§ Passage to read
Physical memory overwhelmed PAL analysis – holy grail found!


I just wrote a very complicated PAL analysis that determines if physical memory is overwhelmed. This analysis takes into consideration the amount of available physical memory and the disk queue length, IO size, and response times of the logical disks hosting the paging files.

Also, if no paging files are configured, then it simply has a warning (1) for less than 10% available physical memory and critical (2) for less than 5% available physical memory.

This analysis (once tested) will be in PAL v2.3.6.

I am making an effort to make this analysis as perfect as I can, so I am open to discussion on this. For example, I might add in if pages/sec is greater than 1 MB, but we have to assume that the disks hosting the paging files are likely servicing non-paging related IO as well. I’m just trying to make it identify that there is *some* paging going on that may or may not be related to the paging files. Also, I am considering adding an increasing trend analysis to this analysis for \Paging File(*)\% Usage, but catching it increasing for a relatively short amount of time is difficult.

Here is a screenshot of Perfmon with the counters that PAL is analyzing:

clip_image001

Here is PAL’s simplified analysis…

Memory Physical Memory Overwhelmed

Description: It's complicated.

clip_image002

The physical memory overwhelmed analysis explained…

When the system is low on available physical memory (available refers to the amount of physical memory that can be reused without incurring disk IO), the system will write modified pages (modified pages contain data that is not backed by disk) to disk. The rate at which it writes depends on the pressure on physical memory and the performance of the disk drives.

To determine if a system is incurring system-wide delays due to a low physical memory condition:

  1. Is \Memory\Available MBytes less than 5% of physical memory? A “yes” does not indicate system-wide delays. If yes, then go to the next step.
  2. Identify the logical disks hosting paging files by looking at the counter instances of \Paging File(*)\% Usage. Is the usage of paging files increasing? If yes, go to the next step.
  3. Is there significant hard page faults using \Memory\Pages/sec? Hard page faults might or might not be related to paging files, so this counter alone is not an indicator of a memory problem. A page is 4 KB in size on x86 and x64 Windows and Windows Server, so 1000 hard page faults is 4 MB per second. Most disk drives can handle about 10 MB per second, but we can’t assume that paging is the only consumer of disk IO.
  4. Are the logical disks hosting the paging files overwhelmed? If the logical disk constantly has outstanding IO requests determined by \LogicalDisk(*)\% Idle Time of less than 10 and if the response time are greater than 15 ms (measured by \LogicalDisk(*)\Avg. Disk sec/Transfer) and if the IO sizes are greater than 64 KB (measured by \LogicalDisk(*)\Avg. Disk Bytes/Transfer), then add 10 ms to the response time threshold.
  5. As a supplemental indicator, if \Process(_Total)\Working Set is going down in size, then it might indicate that global working set trims are occurring.
  6. If all of the above is true, then the system’s physical memory is overwhelmed.

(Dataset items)
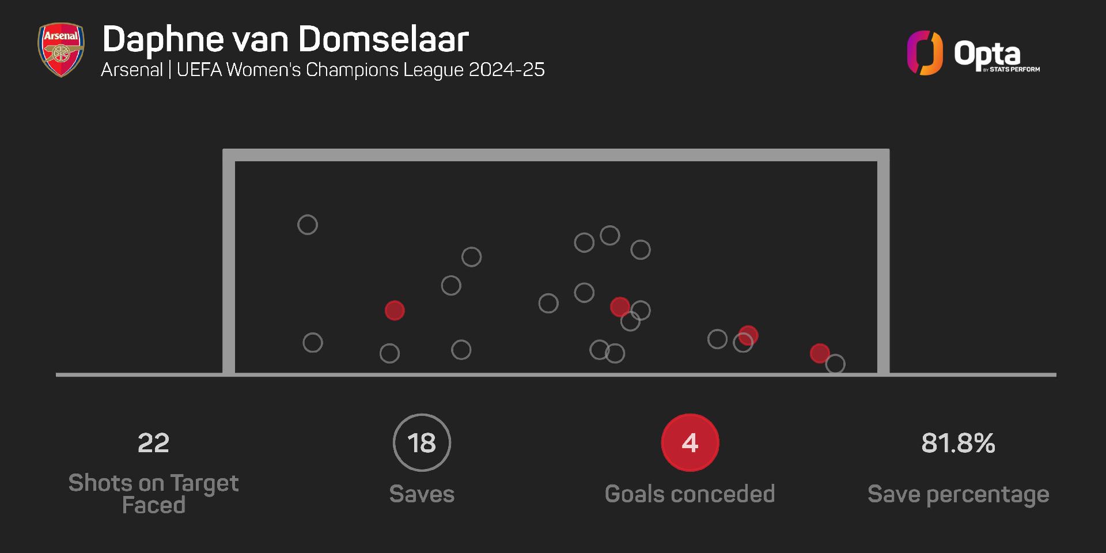1106x553 pixels.
Task: Click the Save percentage label
Action: 959,495
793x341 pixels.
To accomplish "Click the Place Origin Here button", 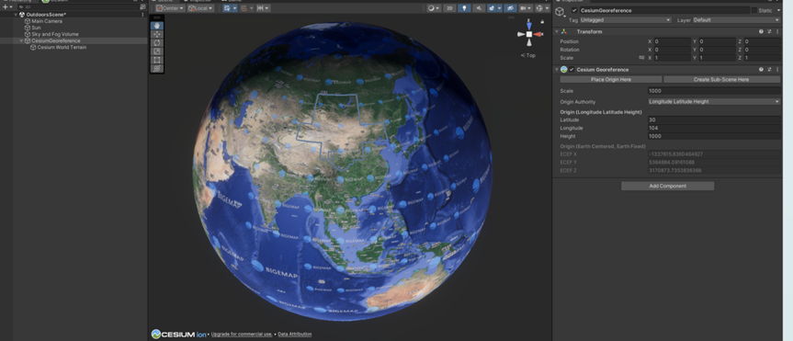I will [611, 79].
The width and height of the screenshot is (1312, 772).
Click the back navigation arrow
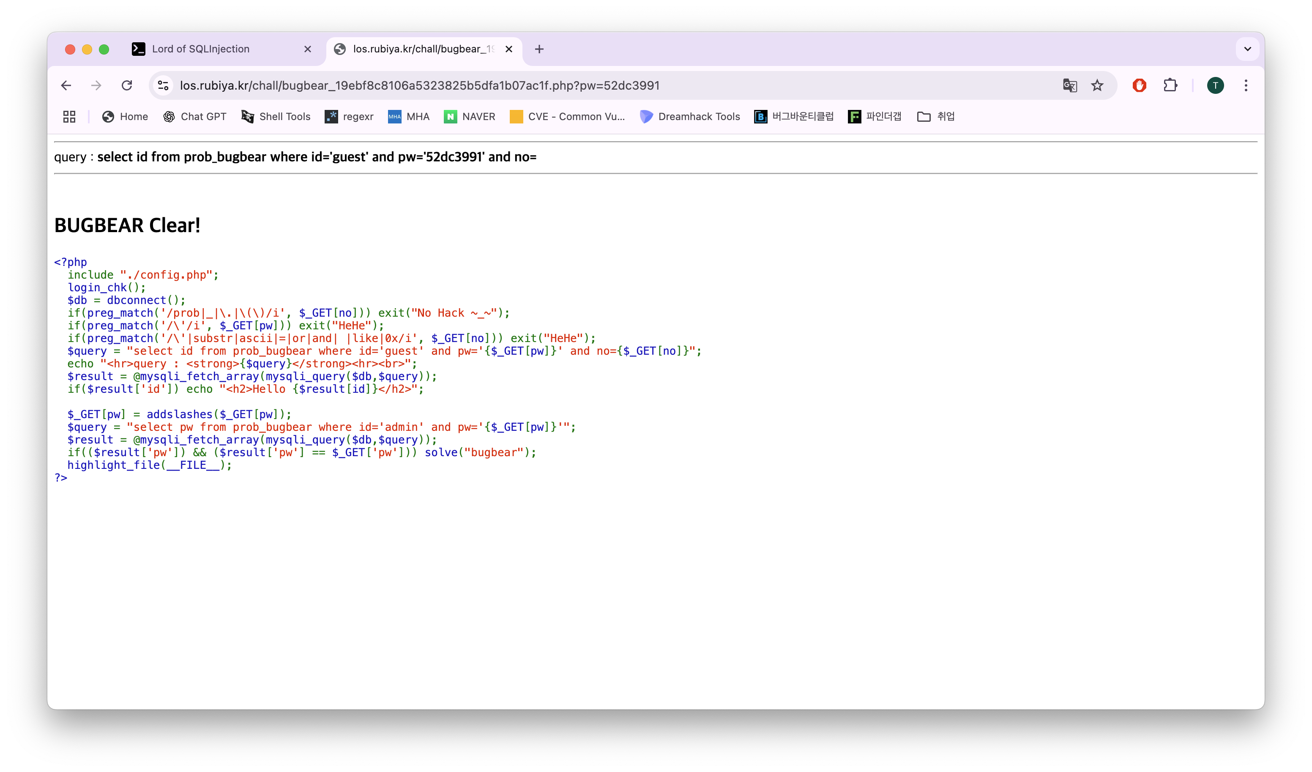click(66, 85)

§ What you will do
• a. Please rewrite the paragraph starting "When the system is low on available physical memory" from the PAL memory analysis post more briefly, keeping its main facts.
• b. Extend the PAL memory analysis post, picking up right after its final numbered step.

§ Solved tasks
• a. When little physical memory is available (memory that can be reused without disk IO), the system writes modified pages, which hold data not backed by disk, out to disk. How fast it writes depends on the pressure on physical memory and on how well the disk drives perform.

• b.
I know this is complicated and this is why I created the analysis in PAL (http://pal.codeplex.com) called \Memory\Physical Memory Overwhelmed that takes all of this into consideration and turns it into a simply red, yellow, or green indicator.

Comments (5)

  1. Hi Jim,

    Great comment and question. I like your page inputs compared to disk reads approach, but a page input could be from any disk where disk reads is per disk. Also, the disk reads doesn't differentiate what is from page fault demands versus a standard file read.

    My understanding is that Demand Zero Faults/sec measures the number of zero pages needed for working sets. Zero pages come from the Zero page list. The Free page list and the Zero page list make up the "Free" memory of the system. Available memory is made up of the Zero, Free, and Standby page lists and low available is the most important indicator of a lack of physical memory indicator. So, Demand Zero Faults/sec is only measuring 1 of 3 resources used for providing physical memory pages to active working sets. So, I would use Demand Zero Faults/sec as supplementary evidence – not as a primary indicator.

    I use disk latency as a way to determine if the disk is overwhelmed by comparing the average response times to the service times of the disk. It's not the queue length that is important, but how fast the IO request packets are fulfilled.

    I would love to continue this coversation over public forums like this. Please keep this kind of feedback coming!

  2. Jim Birley says:

    Hi Clint.  Nice post and I’m a big fan of what you’ve done with PAL.  I’d like to bounce a couple of thoughts off you.

    I'm not sure why you would want to consider the disk response times.  If the disks are busy, presumably, as a result of heavy paging, then even on fast disks (SSD, etc.) you still have a problem.  I like to compare (MemoryPage Reads/sec + MemoryPage Writes/sec) against LogicalDisk(<pageFiledrive>)Disk Transfers/sec.  Obviously, MemoryPage Faults/sec cannot be used because that includes soft faults.  If the percentage of paging IOPS on a pagefile drive is high, then there is a good chance it is related to hard faults.  So, if paging is high AND it represents a high percentage of the IOPS on your paging file disk then move ahead to next step.  Just a thought.

    Also, have you looked a MemoryDemand Zero Faults/sec as another requisite to the “Memory overwhelmed” state?  I’ve found that as this counter increases while available memory is low, it was a good indicator of memory pressure.

    I know that understanding memory performance and capacity related issues is not for the faint of heart.  This is a discussion that could go on quite a bit and wasn’t looking to complicate your approach.  I have long struggled with this exact topic.  For example, watching for working set trimming, like you mentioned in step 5, is something I also think is important.  However, I’ve also found it very difficult to develop a "one size fits all" approach to memory monitoring rules.

    Good luck as you continue to evolve PAL and I look forward to future iterations!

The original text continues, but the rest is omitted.